## EXTRACTED RECORDS
+--
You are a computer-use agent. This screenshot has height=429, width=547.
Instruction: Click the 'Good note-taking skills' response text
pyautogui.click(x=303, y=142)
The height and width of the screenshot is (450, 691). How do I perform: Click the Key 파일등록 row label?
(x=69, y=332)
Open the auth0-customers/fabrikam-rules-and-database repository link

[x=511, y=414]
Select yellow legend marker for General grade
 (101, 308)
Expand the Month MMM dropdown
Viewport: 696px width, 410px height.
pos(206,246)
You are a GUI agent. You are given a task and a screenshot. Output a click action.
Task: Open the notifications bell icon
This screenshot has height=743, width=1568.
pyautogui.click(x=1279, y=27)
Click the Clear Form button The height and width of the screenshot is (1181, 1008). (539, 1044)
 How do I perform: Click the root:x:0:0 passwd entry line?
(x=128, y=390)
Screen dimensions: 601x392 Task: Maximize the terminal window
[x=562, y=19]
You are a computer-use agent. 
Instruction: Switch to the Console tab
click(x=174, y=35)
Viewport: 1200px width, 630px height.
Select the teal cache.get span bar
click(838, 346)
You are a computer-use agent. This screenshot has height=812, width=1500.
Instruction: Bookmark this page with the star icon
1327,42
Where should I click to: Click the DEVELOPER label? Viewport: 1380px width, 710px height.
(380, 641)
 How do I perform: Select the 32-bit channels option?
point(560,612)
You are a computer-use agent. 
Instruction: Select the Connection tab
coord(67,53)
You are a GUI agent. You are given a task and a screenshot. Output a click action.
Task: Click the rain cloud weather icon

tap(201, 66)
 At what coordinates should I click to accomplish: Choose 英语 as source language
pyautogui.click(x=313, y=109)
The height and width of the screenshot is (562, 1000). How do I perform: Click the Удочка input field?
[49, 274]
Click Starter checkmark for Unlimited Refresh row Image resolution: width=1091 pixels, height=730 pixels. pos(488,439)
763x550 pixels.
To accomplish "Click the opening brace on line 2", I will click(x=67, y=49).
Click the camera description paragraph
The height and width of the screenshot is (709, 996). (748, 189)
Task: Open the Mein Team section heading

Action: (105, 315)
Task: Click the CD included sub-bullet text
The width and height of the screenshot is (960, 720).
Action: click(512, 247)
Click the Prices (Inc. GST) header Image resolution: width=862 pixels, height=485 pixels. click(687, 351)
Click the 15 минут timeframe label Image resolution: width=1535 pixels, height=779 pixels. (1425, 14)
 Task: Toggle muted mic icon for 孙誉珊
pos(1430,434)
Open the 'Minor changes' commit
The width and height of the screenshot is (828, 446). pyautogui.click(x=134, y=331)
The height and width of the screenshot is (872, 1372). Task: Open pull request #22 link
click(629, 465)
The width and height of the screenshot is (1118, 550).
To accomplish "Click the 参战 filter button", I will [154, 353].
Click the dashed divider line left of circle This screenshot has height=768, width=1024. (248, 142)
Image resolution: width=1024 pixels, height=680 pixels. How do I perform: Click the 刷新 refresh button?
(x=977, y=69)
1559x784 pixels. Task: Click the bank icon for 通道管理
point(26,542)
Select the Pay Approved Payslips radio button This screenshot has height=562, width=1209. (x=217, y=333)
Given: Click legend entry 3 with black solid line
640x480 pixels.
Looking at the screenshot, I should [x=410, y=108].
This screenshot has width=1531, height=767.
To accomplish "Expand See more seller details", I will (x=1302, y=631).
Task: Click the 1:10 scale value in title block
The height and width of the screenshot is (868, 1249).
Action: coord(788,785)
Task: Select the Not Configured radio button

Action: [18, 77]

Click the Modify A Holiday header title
+--
## REQUIREMENT
State how many lines of the entries above include the word "header", offering no text other than the number.

## YOUR SOLUTION
2